Records shown:
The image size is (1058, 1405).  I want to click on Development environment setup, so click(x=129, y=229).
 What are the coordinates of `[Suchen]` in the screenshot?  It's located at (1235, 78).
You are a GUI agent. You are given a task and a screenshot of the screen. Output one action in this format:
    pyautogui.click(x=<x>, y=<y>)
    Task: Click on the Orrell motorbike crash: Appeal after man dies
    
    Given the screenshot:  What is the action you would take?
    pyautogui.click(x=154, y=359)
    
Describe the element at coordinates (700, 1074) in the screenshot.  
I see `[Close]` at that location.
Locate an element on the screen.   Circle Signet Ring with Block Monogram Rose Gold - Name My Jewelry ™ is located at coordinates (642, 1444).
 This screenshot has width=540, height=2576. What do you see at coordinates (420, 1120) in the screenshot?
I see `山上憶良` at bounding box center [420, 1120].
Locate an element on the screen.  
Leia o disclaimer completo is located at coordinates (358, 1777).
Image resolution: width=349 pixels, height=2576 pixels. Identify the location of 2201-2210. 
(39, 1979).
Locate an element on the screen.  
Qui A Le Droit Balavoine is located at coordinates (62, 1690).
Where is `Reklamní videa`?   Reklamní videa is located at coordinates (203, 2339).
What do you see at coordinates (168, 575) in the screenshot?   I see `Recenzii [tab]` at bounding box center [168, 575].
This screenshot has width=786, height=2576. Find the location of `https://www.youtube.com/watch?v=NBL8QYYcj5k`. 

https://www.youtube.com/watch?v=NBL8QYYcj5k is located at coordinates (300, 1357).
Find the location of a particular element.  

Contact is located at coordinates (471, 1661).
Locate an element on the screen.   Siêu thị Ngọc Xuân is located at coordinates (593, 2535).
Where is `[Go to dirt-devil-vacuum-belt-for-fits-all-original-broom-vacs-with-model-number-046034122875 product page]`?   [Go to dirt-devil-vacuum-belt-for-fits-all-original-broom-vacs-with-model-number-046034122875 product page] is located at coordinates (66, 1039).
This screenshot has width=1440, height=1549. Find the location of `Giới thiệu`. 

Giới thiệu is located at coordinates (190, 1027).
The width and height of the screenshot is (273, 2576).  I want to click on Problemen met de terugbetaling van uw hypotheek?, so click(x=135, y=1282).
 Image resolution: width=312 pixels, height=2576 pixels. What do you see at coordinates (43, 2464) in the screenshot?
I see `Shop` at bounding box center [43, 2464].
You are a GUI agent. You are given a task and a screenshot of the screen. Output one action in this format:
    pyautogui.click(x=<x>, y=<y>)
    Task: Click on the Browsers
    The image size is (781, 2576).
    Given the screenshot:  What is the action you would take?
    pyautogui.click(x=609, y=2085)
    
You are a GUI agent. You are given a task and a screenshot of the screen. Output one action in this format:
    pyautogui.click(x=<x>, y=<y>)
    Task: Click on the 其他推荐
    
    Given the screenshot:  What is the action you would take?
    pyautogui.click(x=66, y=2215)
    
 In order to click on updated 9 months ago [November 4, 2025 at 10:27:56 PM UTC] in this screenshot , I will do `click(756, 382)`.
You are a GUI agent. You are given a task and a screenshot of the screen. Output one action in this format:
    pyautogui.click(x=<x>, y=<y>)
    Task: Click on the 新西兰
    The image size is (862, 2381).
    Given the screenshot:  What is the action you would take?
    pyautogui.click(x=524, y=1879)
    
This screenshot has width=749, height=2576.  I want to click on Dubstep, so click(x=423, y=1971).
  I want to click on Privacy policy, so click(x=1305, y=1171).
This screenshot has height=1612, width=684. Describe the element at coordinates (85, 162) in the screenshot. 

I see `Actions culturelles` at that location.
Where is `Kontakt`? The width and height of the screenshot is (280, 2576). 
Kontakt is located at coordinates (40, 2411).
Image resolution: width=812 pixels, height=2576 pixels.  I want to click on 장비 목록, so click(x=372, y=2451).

Task to carry out:
Reproduce the listing above word for word, from its first line through its last, with no changes.

Answer to the task:
The image size is (1058, 1405).  I want to click on Development environment setup, so click(x=129, y=229).
 What are the coordinates of `[Suchen]` in the screenshot?  It's located at (1235, 78).
You are a GUI agent. You are given a task and a screenshot of the screen. Output one action in this format:
    pyautogui.click(x=<x>, y=<y>)
    Task: Click on the Orrell motorbike crash: Appeal after man dies
    
    Given the screenshot:  What is the action you would take?
    pyautogui.click(x=154, y=359)
    
Describe the element at coordinates (700, 1074) in the screenshot.  
I see `[Close]` at that location.
Locate an element on the screen.   Circle Signet Ring with Block Monogram Rose Gold - Name My Jewelry ™ is located at coordinates (642, 1444).
 This screenshot has width=540, height=2576. What do you see at coordinates (420, 1120) in the screenshot?
I see `山上憶良` at bounding box center [420, 1120].
Locate an element on the screen.  
Leia o disclaimer completo is located at coordinates (358, 1777).
Image resolution: width=349 pixels, height=2576 pixels. Identify the location of 2201-2210. 
(39, 1979).
Locate an element on the screen.  
Qui A Le Droit Balavoine is located at coordinates (62, 1690).
Where is `Reklamní videa`?   Reklamní videa is located at coordinates (203, 2339).
What do you see at coordinates (168, 575) in the screenshot?   I see `Recenzii [tab]` at bounding box center [168, 575].
This screenshot has width=786, height=2576. Find the location of `https://www.youtube.com/watch?v=NBL8QYYcj5k`. 

https://www.youtube.com/watch?v=NBL8QYYcj5k is located at coordinates (300, 1357).
Find the location of a particular element.  

Contact is located at coordinates (471, 1661).
Locate an element on the screen.   Siêu thị Ngọc Xuân is located at coordinates (593, 2535).
Where is `[Go to dirt-devil-vacuum-belt-for-fits-all-original-broom-vacs-with-model-number-046034122875 product page]`?   [Go to dirt-devil-vacuum-belt-for-fits-all-original-broom-vacs-with-model-number-046034122875 product page] is located at coordinates (66, 1039).
This screenshot has width=1440, height=1549. Find the location of `Giới thiệu`. 

Giới thiệu is located at coordinates (190, 1027).
The width and height of the screenshot is (273, 2576).  I want to click on Problemen met de terugbetaling van uw hypotheek?, so click(x=135, y=1282).
 Image resolution: width=312 pixels, height=2576 pixels. What do you see at coordinates (43, 2464) in the screenshot?
I see `Shop` at bounding box center [43, 2464].
You are a GUI agent. You are given a task and a screenshot of the screen. Output one action in this format:
    pyautogui.click(x=<x>, y=<y>)
    Task: Click on the Browsers
    The image size is (781, 2576).
    Given the screenshot:  What is the action you would take?
    pyautogui.click(x=609, y=2085)
    
You are a GUI agent. You are given a task and a screenshot of the screen. Output one action in this format:
    pyautogui.click(x=<x>, y=<y>)
    Task: Click on the 其他推荐
    
    Given the screenshot:  What is the action you would take?
    pyautogui.click(x=66, y=2215)
    
 In order to click on updated 9 months ago [November 4, 2025 at 10:27:56 PM UTC] in this screenshot , I will do `click(756, 382)`.
You are a GUI agent. You are given a task and a screenshot of the screen. Output one action in this format:
    pyautogui.click(x=<x>, y=<y>)
    Task: Click on the 新西兰
    The image size is (862, 2381).
    Given the screenshot:  What is the action you would take?
    pyautogui.click(x=524, y=1879)
    
This screenshot has width=749, height=2576.  I want to click on Dubstep, so click(x=423, y=1971).
  I want to click on Privacy policy, so click(x=1305, y=1171).
This screenshot has height=1612, width=684. Describe the element at coordinates (85, 162) in the screenshot. 

I see `Actions culturelles` at that location.
Where is `Kontakt`? The width and height of the screenshot is (280, 2576). 
Kontakt is located at coordinates (40, 2411).
Image resolution: width=812 pixels, height=2576 pixels.  I want to click on 장비 목록, so click(x=372, y=2451).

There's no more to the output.